Decentralized fuzzy CFAR detectors in homogeneous Pearson clutter background

In this paper, we analyze the decentralized CA-CFAR, GO-CFAR and SO-CFAR detectors using fuzzy fusion rules in heavy tailed homogeneous clutter modeled by a Pearson distribution. We generalize our study by considering a distributed detection system with ‘L’ detectors and using the ‘maximum’, ‘minimum’, ‘algebraic sum’ and ‘algebraic product’ fuzzy rules at the data fusion center. For each detector considered, we derive the membership function which maps the decision to the false alarm space and compute the threshold at the fusion center. From the Monte Carlo simulations conducted to assess the detection performance in homogeneous Pearson distributed clutter, we observe that the probability of detection increases with the number of detectors.
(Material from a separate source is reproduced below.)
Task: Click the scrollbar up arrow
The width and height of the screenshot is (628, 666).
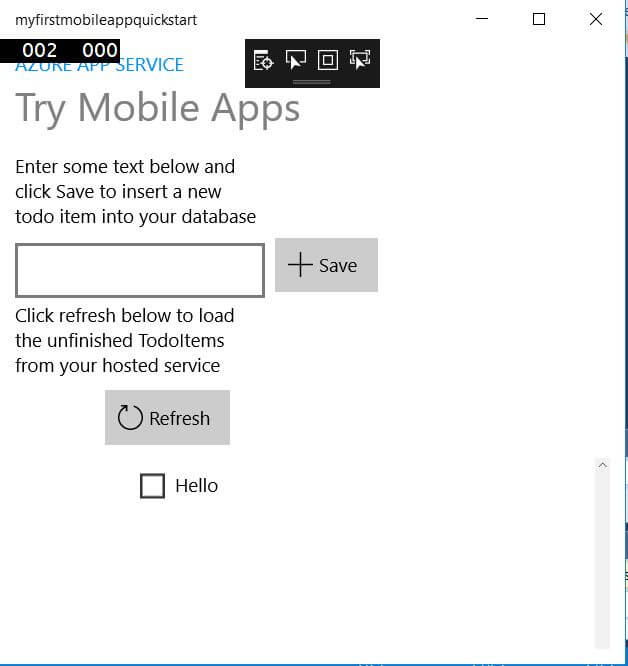Action: (602, 465)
However, no improvement is obtained beyond L  =11 and GSNR >30dB. In most decentralized fuzzy CFAR detectors considered, the distributed fuzzy SO-CFAR detectors with the ‘algebraic sum’ fuzzy fusion rule presents the highest probability of detection.

► Distributed CFAR detection with fuzzy fusion center in the Pearson clutter is generalized. ► Membership function for each detector and threshold at the fusion center is derived. ► Simulation shows that the detection probability increases with the number of detectors. ► Best detection reached for distributed fuzzy SO-CFAR with algebraic sum fusion rule.